▶ **ЗАДАНИЯ**:
1) Каким предстаёт «имплицитный читатель» рококо во фрагменте о литературных направлениях XVIII века?
2) Выведите из фрагмента о литературных направлениях XVIII века текст от слов "Как и классицизм, сентиментализм и рококо" до слов "иерархической жанровой системы." включительно.

▶ **ПРИВЕДЁННЫЙ ТЕКСТ**:
"""

Осознавая издержки «естественной» тяги человека к наслаждению, писатель рококо тем не менее не скорбит по этому поводу и не обличает ни общество, ни человека, а занимает позицию меланхолически-осмотрительного компромисса по отношению к общественным требованиям и одновременно — скептико-иронического снисхождения к человеческим слабостям.

Как и классицизм, сентиментализм и рококо создают образ «имплицитного читателя» — «чувствительного человека» (сентиментализм) или «насмешника, скептика» (рококо). У каждого из направлений есть свои жанровые предпочтения, но следует помнить, что для писателей и читателей XVIII в. «все жанры хороши, кроме скучного» (Вольтер), и не искать ни в одном из направлений строго очерченной и устойчиво иерархической жанровой системы.

Из различий в художественной концепции мира, общества, человека проистекают и стилистические отличия неоклассицизма, сентиментализма и рококо: ясность, простота, эмоциональная сдержанность, лаконизм, чувство меры и гармоническая симметричность первого противостоят эмоциональной открытости, интонационной отрывистости, часто аффектированности, чувствительной патетике, некоторой чрезмерности, асимметричности второго. Рококо и здесь занимает двойственно-компромиссную позицию: его язык прихотлив — но изящен, композиция не проста — но и не громоздка, тяготеет к миниатюрности, фрагментарности — но достигает органичной слитности повествовательного пространства, а смешанная иронически-меланхолическая интонация призвана выразить «естественный» тон «культурного человека» (Хаузер). Следует сказать, что в реальной жизни литературы данной эпохи художественные тенденции разных литературных направлений не только и даже не столько спорят друг с другом, сколько дружески «беседуют» между собой, оттого так трудна и всегда относительна их классификация.

"""

▶ **ИСХОДНЫЕ ДАННЫЕ**:
"""

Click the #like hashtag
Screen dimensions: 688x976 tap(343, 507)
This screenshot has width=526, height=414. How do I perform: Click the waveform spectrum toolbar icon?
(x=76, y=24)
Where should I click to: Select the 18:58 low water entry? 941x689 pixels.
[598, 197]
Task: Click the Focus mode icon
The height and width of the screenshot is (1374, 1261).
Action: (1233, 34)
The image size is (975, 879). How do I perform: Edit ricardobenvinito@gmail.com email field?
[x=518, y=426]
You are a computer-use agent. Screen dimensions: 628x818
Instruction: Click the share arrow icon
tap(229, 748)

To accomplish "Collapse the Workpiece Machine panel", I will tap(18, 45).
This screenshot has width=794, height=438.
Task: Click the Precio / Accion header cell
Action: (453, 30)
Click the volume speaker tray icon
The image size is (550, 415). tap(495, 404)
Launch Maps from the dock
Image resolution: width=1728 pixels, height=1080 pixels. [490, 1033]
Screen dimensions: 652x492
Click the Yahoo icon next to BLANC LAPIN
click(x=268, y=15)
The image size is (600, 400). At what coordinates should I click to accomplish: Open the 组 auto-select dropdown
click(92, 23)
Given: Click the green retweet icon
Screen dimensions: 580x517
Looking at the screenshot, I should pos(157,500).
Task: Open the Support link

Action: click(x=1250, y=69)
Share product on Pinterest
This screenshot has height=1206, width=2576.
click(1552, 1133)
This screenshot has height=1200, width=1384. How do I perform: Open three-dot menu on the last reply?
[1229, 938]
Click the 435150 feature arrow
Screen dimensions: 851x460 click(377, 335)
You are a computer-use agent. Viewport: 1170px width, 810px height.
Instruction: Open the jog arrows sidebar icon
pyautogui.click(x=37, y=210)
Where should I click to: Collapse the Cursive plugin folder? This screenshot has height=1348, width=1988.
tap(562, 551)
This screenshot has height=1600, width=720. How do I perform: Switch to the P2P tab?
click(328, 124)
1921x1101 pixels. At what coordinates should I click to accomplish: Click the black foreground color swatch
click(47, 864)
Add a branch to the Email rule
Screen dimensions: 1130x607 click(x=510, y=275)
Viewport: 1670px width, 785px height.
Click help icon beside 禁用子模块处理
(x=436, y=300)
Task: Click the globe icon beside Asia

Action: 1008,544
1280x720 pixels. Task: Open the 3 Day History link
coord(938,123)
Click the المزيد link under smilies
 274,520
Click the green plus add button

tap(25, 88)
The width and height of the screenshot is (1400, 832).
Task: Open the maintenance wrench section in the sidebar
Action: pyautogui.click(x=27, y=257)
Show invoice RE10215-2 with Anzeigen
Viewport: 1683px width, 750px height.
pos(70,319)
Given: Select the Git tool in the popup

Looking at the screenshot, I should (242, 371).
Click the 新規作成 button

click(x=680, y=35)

"""

▶ **ОТВЕТЫ**:
1) Насмешником, скептиком.

2)
Как и классицизм, сентиментализм и рококо создают образ «имплицитного читателя» — «чувствительного человека» (сентиментализм) или «насмешника, скептика» (рококо). У каждого из направлений есть свои жанровые предпочтения, но следует помнить, что для писателей и читателей XVIII в. «все жанры хороши, кроме скучного» (Вольтер), и не искать ни в одном из направлений строго очерченной и устойчиво иерархической жанровой системы.